I just finished a touching, powerful book When Breath Becomes Air.  That title meant nothing to me till the end. I knew its meaning when Paul took his last breath.

Death. Why is it so feared? Is it because no one really knows what comes next? I think so. We can speculate. We can believe. But who knoweth for sure what happens after breath becomes air?

I can see why people cling to religion. It provides an answer about the afterlife. It may not be true, but it can be comforting. Who really wants to believe that this is it? It seems so final. So unfair to those who are taken early. But what is early? Is there any promised amount of days allotted to man? I think not. So why should any feel robbed?

Time is a gift? Those who are granted more time, are they the lucky ones? Is it the depth of life, or the breadth of life that which we should use as the measuring rod for a life well lived? And, by the way, who is to say what makes a life well-lived?

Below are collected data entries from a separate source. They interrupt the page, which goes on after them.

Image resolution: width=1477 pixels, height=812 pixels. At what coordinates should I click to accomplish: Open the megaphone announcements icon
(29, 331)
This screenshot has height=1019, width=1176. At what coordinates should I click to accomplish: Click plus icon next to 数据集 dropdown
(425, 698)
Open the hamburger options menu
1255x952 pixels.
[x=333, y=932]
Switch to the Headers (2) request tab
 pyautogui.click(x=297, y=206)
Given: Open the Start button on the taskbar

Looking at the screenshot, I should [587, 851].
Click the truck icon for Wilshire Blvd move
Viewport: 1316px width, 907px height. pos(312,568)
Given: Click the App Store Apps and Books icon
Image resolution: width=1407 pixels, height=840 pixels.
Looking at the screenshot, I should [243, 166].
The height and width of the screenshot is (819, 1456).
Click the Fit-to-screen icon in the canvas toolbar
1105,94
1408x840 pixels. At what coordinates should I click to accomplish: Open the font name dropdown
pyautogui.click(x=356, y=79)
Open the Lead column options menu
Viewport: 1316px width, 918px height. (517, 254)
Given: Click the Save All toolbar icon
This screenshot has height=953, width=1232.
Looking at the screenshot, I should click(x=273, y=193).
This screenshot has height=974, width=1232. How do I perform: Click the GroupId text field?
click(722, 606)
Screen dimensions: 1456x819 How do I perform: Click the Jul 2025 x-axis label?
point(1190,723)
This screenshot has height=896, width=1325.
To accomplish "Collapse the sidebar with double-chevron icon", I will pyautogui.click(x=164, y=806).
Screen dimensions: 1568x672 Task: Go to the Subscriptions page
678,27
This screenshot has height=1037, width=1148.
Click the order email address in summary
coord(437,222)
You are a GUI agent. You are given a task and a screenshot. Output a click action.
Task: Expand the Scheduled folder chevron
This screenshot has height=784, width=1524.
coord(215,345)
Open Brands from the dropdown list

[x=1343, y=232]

Paul's reflections took me on a rollercoaster ride. I remembered Tyler dying of a glioblastoma. I thought of Annette racked with cancer. I thought of my children's friend's father who plummeted to his death down an elevator shaft. We live with death daily. Reflecting on death feels morbid; sometimes downright terrifying and paralyzing, and yet we go on living. Paul is right, the best way to face death is to keep on living.

I held my children a little tighter the past few days. I will hold them tighter today too. I hope I will not soon forget this powerful book and its message. I hope I will remember that life is fragile and none of us have any time guarantee. The only life truth I know for certain is that we all will die. None escape death. I will die. So will my children. Does this knowledge change how I live? Or does it simply change how I will die? Thanks to Paul, it changes both.

I have always wanted to live a LONG, full life, and die a QUICK, painless death. Now, I'm ready to be fully present and experience them both exactly as they unfold. No judgment, just observation, and experience. Life is a ride I'm dearly loving. May death hold equal amounts of exhilaration and learning. May I, like Paul, bravely go where others have so nobly gone. May I, like Paul, leave a legacy of love for my family, friends, and future humanity. One day, my breath will also become air.